REQUIRED WORK: Pick up the passage about dog training and safety at TCOTC and carry it on from its final sentence.

EXERCISE PASSAGE:
★ ★ ★ ★ ★

At TCOTC, our training is often fun and games. You and your dog having fun together helps to build a great relationship. Even better, our games are designed to teach your dog important behaviors that can help them successfully navigate common situations at home and in the outside world. For example, in our photo, the dogs are learning how to have a safe and comfortable encounter with an unfamiliar dog and person. Training your dog to be a good citizen whether at home or elsewhere is one of the best ways to keep them safe.
Our Puppy Socialization and Basic Obedience classes teach members how to handle their dogs from the time they arrive at TCOTC to the time they leave. We offer separate entrance and exit doors and our instructors encourage students to keep their dogs close and focused on them when passing in the lobby and in the training ring. “We work on not only training our dogs and handlers on safety in the ring, but feeling safe as well. Both dogs and humans need to feel safe in order to learn,” says Jane Jacobson.

★ ★ ★ ★ ★

ENTRIES SUPPLIED:
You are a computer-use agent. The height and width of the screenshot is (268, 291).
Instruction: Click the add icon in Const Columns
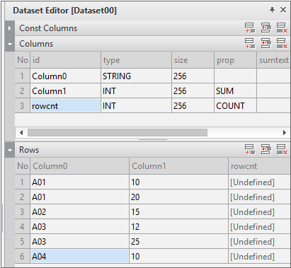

★ ★ ★ ★ ★

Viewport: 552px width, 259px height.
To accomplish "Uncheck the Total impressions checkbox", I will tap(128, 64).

★ ★ ★ ★ ★

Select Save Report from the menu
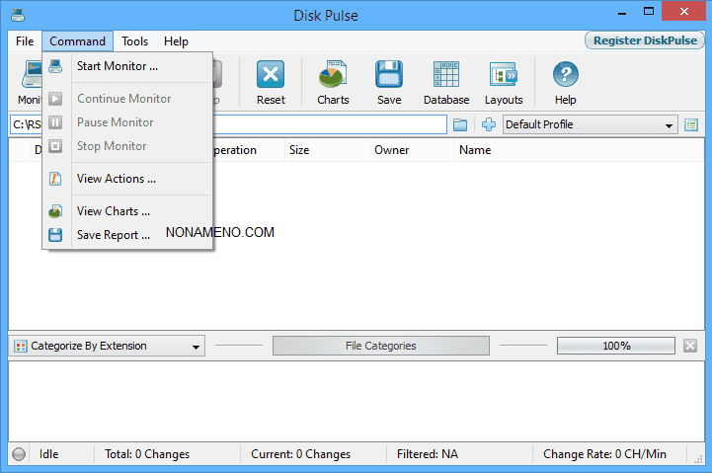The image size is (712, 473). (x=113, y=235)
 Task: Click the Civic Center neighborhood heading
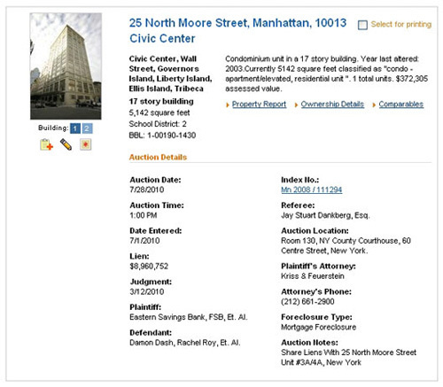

★ ★ ★ ★ ★

FINAL ANSWER:
Safety also comes to mind when we think of dog sports such as agility or flyball. These sports are fast-paced athletics. TCOTC training is designed to reduce the risk of injury to pets and their handlers, not only during class but in practice and competition as well. Anyone who has participated in a dog sports class at TCOTC has seen the emphasis our instructors put on building safety into the training. They work patiently with dogs and their handlers to build confidence and skill before the team takes on new equipment or athletic challenges. Basic Obedience and at least one Tier 2 class is required of all participants to ensure that dogs are controllable off-leash and comfortable around unfamiliar dogs and people. Members and their dogs develop solid foundational skills in beginning classes before moving to advanced levels.
“We emphasize that agility is not an entry-level sport,” says Anne Bentley, agility department head at TCOTC. “A dog and handler both need to have some fundamental skills as well as good communication to participate safely, and that takes time and training to develop.”
At heart, we at TCOTC want to help our members’ pets to lead long, healthy and happy lives. We offer classes and activities that keep dogs physically active and engaged at every age. And we offer members periodic education on pet health issues through seminars and online resources.
“The best thing you can do for your dog’s wellbeing is to teach them the skills they need to live in the human world,” says Anne Schenk, executive director. “And at TCOTC, you can choose from a wide menu of well-designed classes and events to allow you to do just that. It’s one of the things I value most about our club.”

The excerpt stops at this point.